>Frankenstein OS (Linux + Windows) is going to break every dev tool chain you can think of. I don't see how anyone in their right mind would think Frankenstein OS is a good dev platform.
It's a binary-identical linux userspace, and it (appears as if it) has the same linux kernel. There will be some rare edge cases (see: mounting a case-sensitive POSIX filesystem on top of the case-preserving NTFS) but aside from that i envisage lxcore.sys being extremely compatible. Certainly a better dev platform than my current cygwin/windows/samba/debian-in-hyper-v setup for mixed OS development.

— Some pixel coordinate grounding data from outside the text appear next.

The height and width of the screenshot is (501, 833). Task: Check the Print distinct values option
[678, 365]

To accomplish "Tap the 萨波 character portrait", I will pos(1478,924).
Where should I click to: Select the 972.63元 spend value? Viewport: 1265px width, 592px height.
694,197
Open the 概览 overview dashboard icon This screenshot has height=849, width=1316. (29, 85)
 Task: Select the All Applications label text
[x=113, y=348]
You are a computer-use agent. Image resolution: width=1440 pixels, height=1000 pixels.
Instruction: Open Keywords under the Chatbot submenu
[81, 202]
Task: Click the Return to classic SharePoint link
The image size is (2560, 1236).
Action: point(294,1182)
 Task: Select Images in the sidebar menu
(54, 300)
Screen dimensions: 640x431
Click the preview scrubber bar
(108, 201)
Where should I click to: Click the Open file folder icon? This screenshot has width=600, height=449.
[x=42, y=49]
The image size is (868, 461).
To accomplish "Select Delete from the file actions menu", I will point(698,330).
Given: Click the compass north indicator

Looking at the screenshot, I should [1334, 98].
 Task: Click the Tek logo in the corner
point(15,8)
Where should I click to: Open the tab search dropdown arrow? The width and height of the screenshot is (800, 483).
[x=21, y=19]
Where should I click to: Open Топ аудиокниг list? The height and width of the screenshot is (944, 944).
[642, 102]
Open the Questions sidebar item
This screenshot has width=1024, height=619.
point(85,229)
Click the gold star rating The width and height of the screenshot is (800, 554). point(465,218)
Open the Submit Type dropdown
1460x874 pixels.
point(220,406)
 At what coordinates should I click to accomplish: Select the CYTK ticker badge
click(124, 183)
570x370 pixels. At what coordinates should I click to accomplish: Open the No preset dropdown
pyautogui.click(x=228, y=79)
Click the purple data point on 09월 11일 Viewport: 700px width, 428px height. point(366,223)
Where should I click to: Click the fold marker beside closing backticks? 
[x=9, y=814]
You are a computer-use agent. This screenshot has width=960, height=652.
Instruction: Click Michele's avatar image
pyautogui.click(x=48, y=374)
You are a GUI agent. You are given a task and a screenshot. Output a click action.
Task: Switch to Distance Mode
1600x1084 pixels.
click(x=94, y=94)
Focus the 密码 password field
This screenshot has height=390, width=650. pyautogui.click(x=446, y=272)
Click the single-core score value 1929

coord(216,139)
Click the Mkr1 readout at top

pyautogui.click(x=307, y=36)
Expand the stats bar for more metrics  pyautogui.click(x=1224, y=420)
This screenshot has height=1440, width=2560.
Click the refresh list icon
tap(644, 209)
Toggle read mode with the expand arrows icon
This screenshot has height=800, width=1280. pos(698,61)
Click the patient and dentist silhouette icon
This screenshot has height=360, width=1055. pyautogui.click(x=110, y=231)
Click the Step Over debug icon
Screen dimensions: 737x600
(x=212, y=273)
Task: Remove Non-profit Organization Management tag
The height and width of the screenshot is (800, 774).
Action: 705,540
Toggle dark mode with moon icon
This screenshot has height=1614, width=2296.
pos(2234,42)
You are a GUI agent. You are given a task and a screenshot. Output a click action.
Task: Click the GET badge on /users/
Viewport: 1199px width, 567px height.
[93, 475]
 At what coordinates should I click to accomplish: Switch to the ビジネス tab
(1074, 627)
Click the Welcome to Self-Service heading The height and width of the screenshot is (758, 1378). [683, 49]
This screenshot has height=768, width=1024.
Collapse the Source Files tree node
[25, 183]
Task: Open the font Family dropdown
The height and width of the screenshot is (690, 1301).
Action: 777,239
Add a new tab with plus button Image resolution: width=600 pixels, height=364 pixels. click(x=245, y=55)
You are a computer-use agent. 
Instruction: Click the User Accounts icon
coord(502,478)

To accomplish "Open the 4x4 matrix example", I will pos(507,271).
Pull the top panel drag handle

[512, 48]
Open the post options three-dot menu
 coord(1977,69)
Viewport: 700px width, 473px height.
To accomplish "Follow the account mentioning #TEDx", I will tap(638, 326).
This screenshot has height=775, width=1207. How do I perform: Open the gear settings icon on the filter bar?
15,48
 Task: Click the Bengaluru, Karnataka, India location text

> >Frankenstein OS (Linux + Windows) is going to break every dev tool chain you can think of. I don't see how anyone in their right mind would think Frankenstein OS is a good dev platform.
> It's a binary-identical linux userspace, and it (appears as if it) has the same linux kernel.
I don't think so (GPL is the main reason why I doubt it because everyone would consider that to be a derivative work of Linux). It looks like they're doing something FreeBSD has had for 10+ years and SmartOS has had for 5+ years. You emulate the syscalls. It's a very simple idea and devilishly hard to get right.
It's a binary-identical linux userspace, and it (appears as if it) has the same linux kernel. There will be some rare edge cases (see: mounting a case-sensitive POSIX filesystem on top of the case-preserving NTFS) but aside from that i envisage lxcore.sys being extremely compatible. Certainly a better dev platform than my current cygwin/windows/samba/debian-in-hyper-v setup for mixed OS development.
Why do you think things will break?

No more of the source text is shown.